Larissa A. Spreng
Puberty is both an exciting and nerve-racking time for adolescents, parents, and teachers. It is essential that children going through these stages of changes have access to information so they can be knowledgeable about their body. This unit focuses on changes that happen during puberty and is not intended to serve as a sexual education unit.
The goal of this unit is to meet a need that is currently not addressed in the New Haven Public Schools curriculum: Puberty Education. My goal is to provide kid-friendly, accurate information on a wide variety of topics that allow students to view the human body through the lens of puberty, including physical changes, biological events, and social issues. And in addition to providing the facts about puberty I hope my students will move beyond the wall of embarrassment that is often but up when students hear words like penis and vagina. By breaking down this wall together my class can talk about the human body as scientists and scholars. Overall, I want students to walk away from my class with a healthy and positive attitude about their bodies because they possess the knowledge of how and why they work the way they do.
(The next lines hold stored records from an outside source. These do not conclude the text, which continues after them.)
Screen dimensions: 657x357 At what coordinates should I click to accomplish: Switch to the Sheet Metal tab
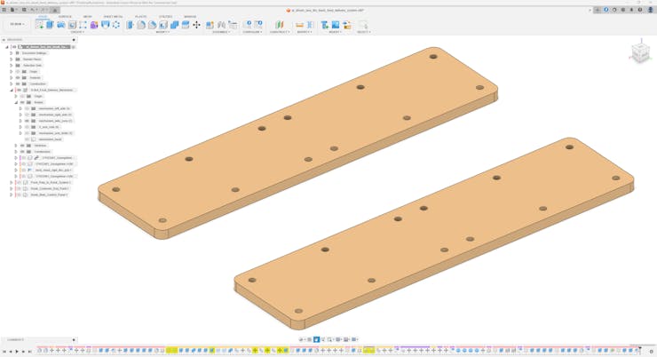tap(113, 17)
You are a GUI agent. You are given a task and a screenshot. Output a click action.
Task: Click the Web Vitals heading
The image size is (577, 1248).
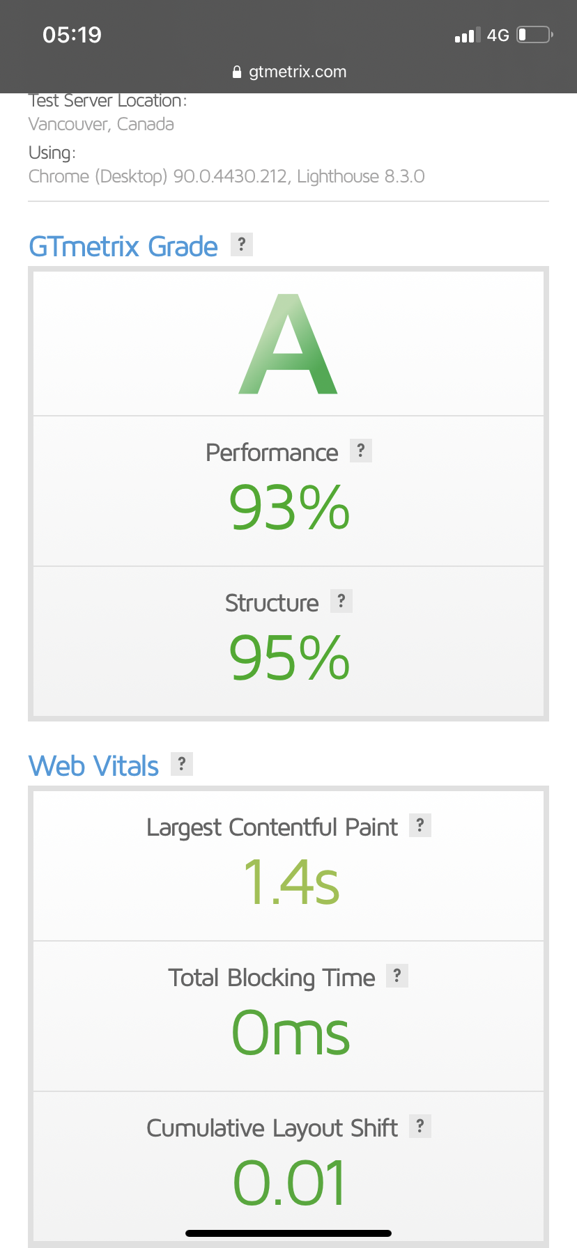pyautogui.click(x=94, y=766)
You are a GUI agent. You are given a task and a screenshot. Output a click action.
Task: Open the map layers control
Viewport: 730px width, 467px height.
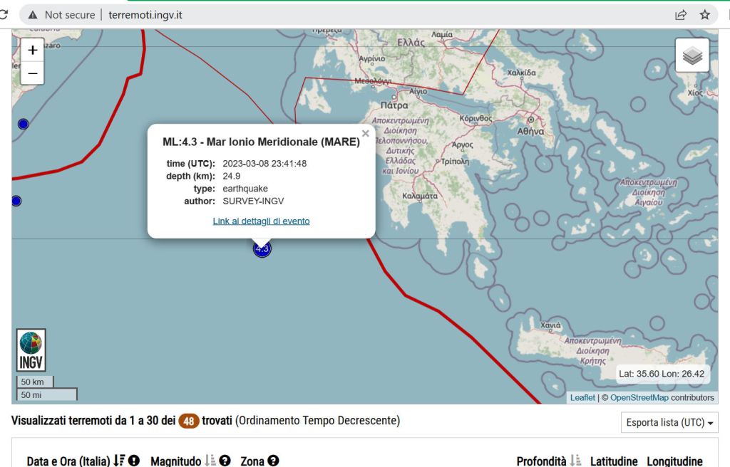tap(692, 56)
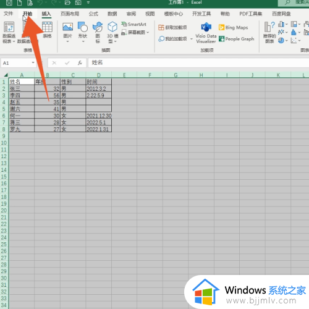
Task: Click the formula bar showing 姓名
Action: tap(198, 62)
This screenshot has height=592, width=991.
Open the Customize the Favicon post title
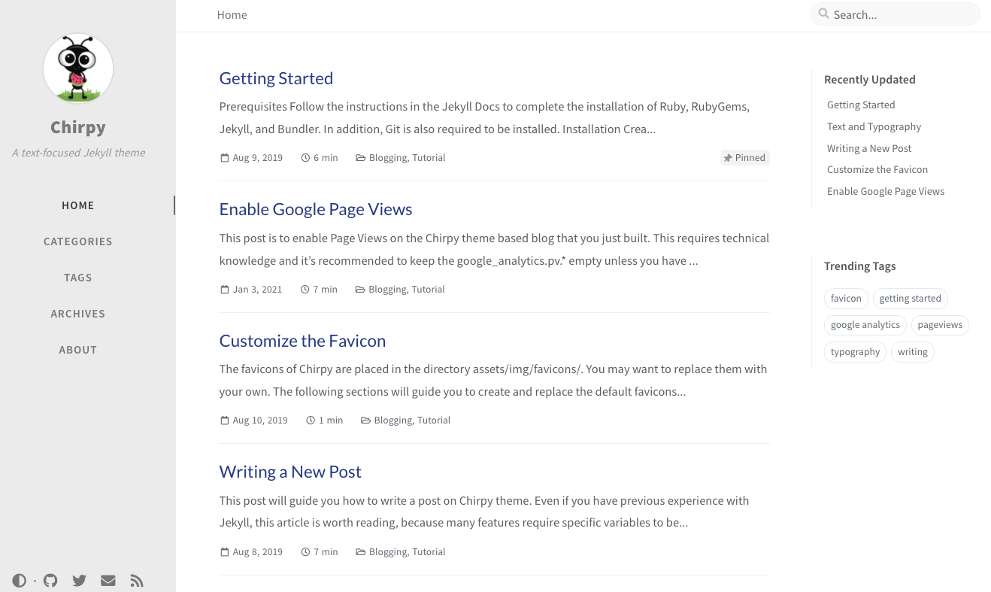302,341
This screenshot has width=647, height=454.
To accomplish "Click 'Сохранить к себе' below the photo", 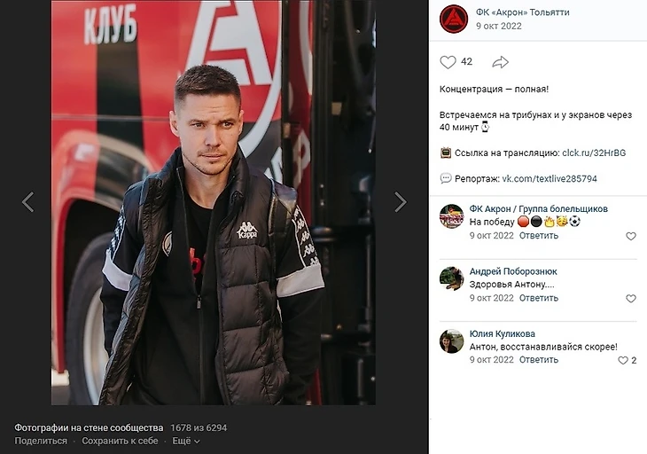I will (x=120, y=441).
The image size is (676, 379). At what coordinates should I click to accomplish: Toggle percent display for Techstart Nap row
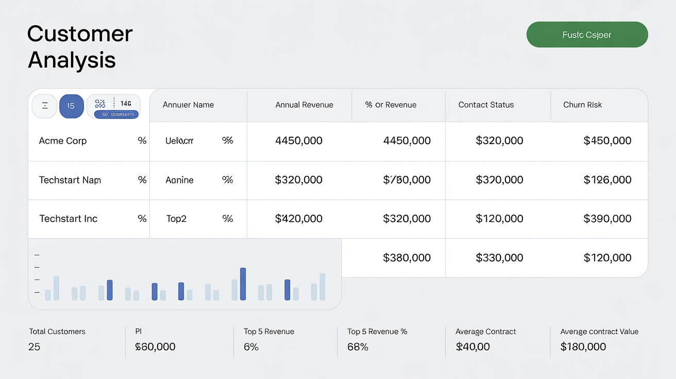(x=142, y=180)
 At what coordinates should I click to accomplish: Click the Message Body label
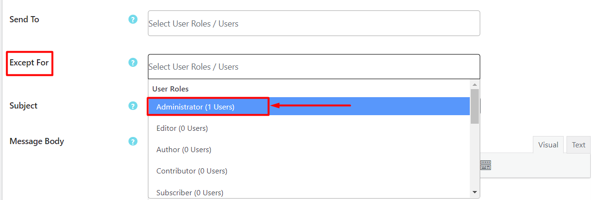[37, 141]
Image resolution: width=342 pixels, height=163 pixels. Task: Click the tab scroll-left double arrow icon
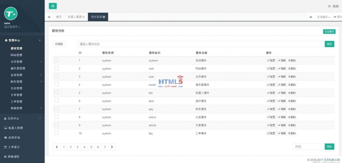click(x=49, y=17)
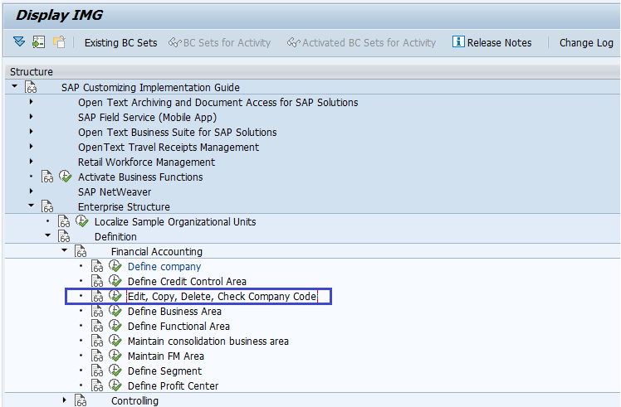Expand the SAP NetWeaver node

point(32,192)
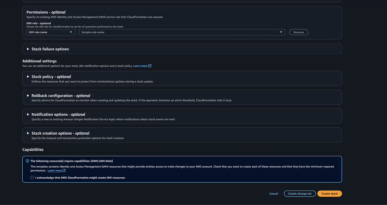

Rather than creating a 10-day puberty "talk," I choose to structure this as a unit that would carry itself over the course of 10 weeks. The 7
th
grade curriculum focuses on several human body systems, aside from the reproductive system, which undergo a variety of unique changes during puberty. I believe puberty is a great hook that teachers can use to get students invested in learning about how their body works. They have so many questions about this stage of their life because they are living puberty each and every day.